We are exposed to the credit risks, and certain other risks, of our customers, and any material nonpayment or nonperformance by our customers could reduce our ability to make distributions to our unitholders.

 

We are subject to the risks of loss resulting from nonpayment or nonperformance by our customers. If any of our most significant customers default on their obligations to us, our financial results could be adversely affected. Our customers may be highly leveraged and subject to their own operating and regulatory risks. For certain of our pipelines, we also may have a limited pool of potential customers and may be unable to replace any customers who default on their obligations to us. Therefore, any material nonpayment or nonperformance by our customers could reduce our ability to make distributions to our unitholders.

 

Any expansion of existing assets or construction of new assets may not result in revenue increases and will be subject to regulatory, environmental, political, legal and economic risks, which could adversely affect our operations and financial condition.

 

In order to optimize our existing asset base, we intend to evaluate and capitalize on organic opportunities for expansion projects in order to increase revenue on our assets.
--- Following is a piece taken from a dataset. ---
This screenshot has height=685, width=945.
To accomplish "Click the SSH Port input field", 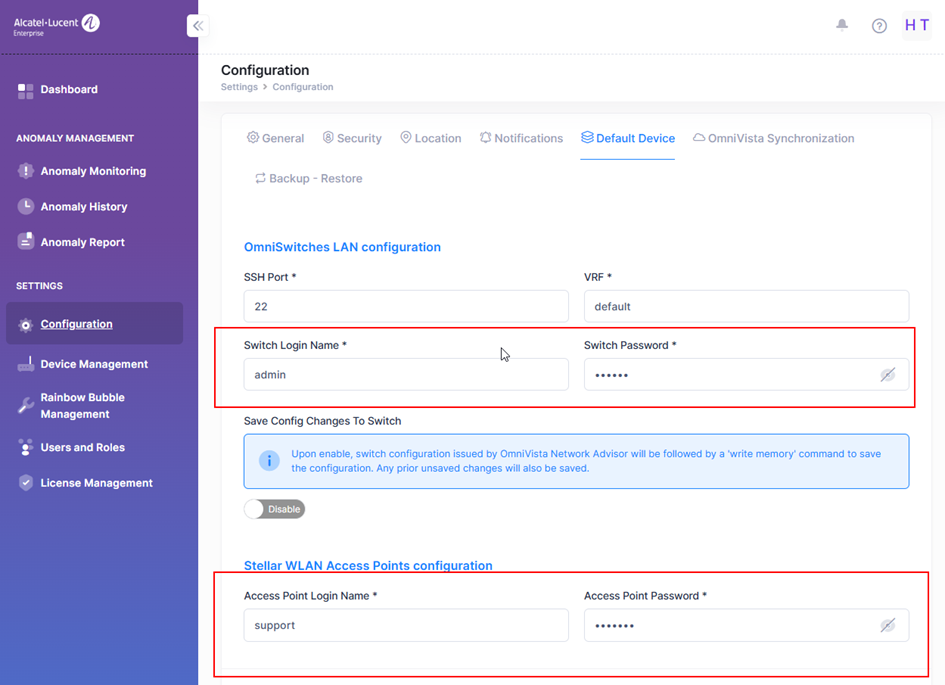I will 406,307.
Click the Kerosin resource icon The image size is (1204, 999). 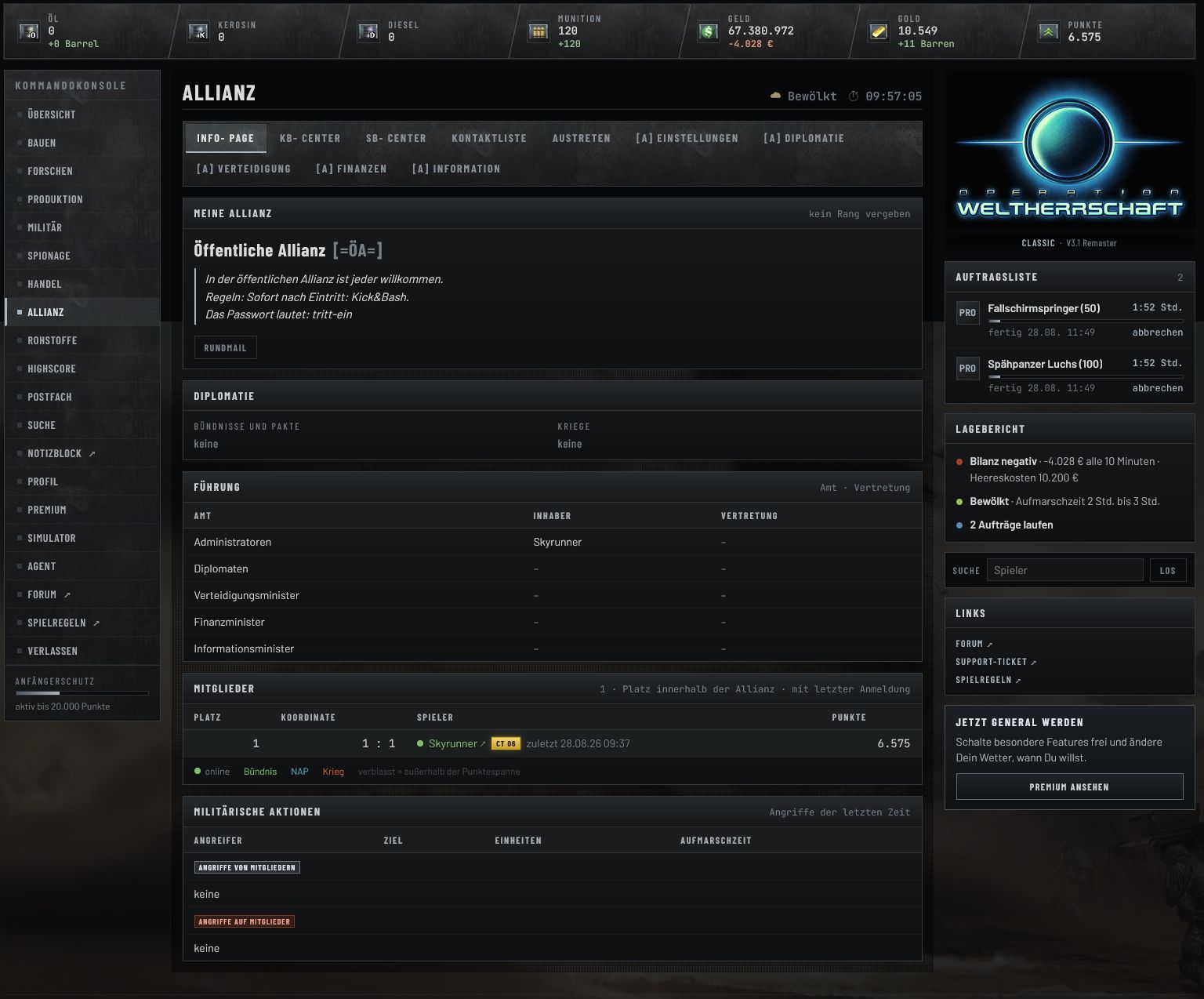coord(198,31)
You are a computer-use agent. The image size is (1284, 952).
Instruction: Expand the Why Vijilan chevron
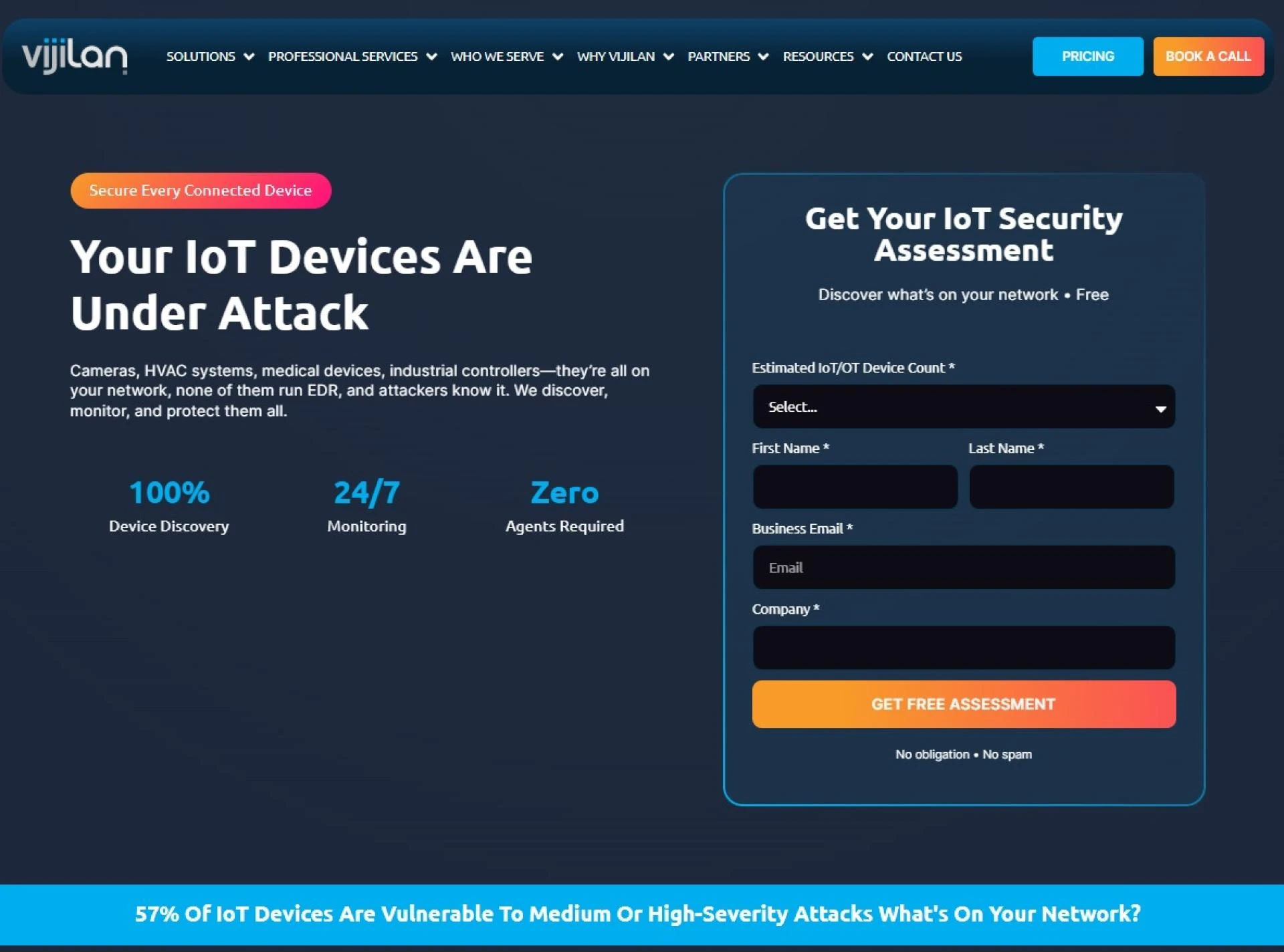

If we undertake these projects, they may not be completed on schedule or at all or at the budgeted cost.

 

We also intend to evaluate and may from time to time expand our existing pipelines, such as by adding horsepower, pump stations or new connections. Any such expansion projects will involve numerous regulatory, environmental, political and legal uncertainties, most of which are beyond our control. The process for obtaining environmental permits has the potential to delay any such expansion projects. In addition, the environmental reviews, permits and other approvals that may be required for such expansion projects may be subject to challenge by third parties which can further delay commencing construction.

 

Moreover, we may not receive sufficient long-term contractual commitments or spot shipments from customers to provide the revenue needed to support projects, and we may be unable to negotiate acceptable interconnection agreements with third-party pipelines to provide destinations for increased throughput. Even if we receive such commitments or spot shipments or make such interconnections, we may not realize an increase in revenue for an extended period of time.

 

We do not own all of the land on which our pipelines are located, which could result in disruptions to our operations.

 

We do not own all of the land on which our pipelines are located, and we are, therefore, subject to the possibility of more onerous terms and increased costs to retain necessary land use if we do not have valid leases, licenses or rights-of-way or if such leases, licenses or rights-of-way lapse or terminate. We obtain the rights to construct and operate our pipelines on land owned by third parties and governmental agencies, and some of our agreements may grant us those rights for only a specific period of time. Our failure to have or loss of any of these rights, through our inability to renew leases, right-of-way contracts or otherwise, or inability to obtain leases, licenses or rights-of-way at reasonable costs could have a material adverse effect on our business, results of operations, financial condition and ability to make cash distributions to our unitholders.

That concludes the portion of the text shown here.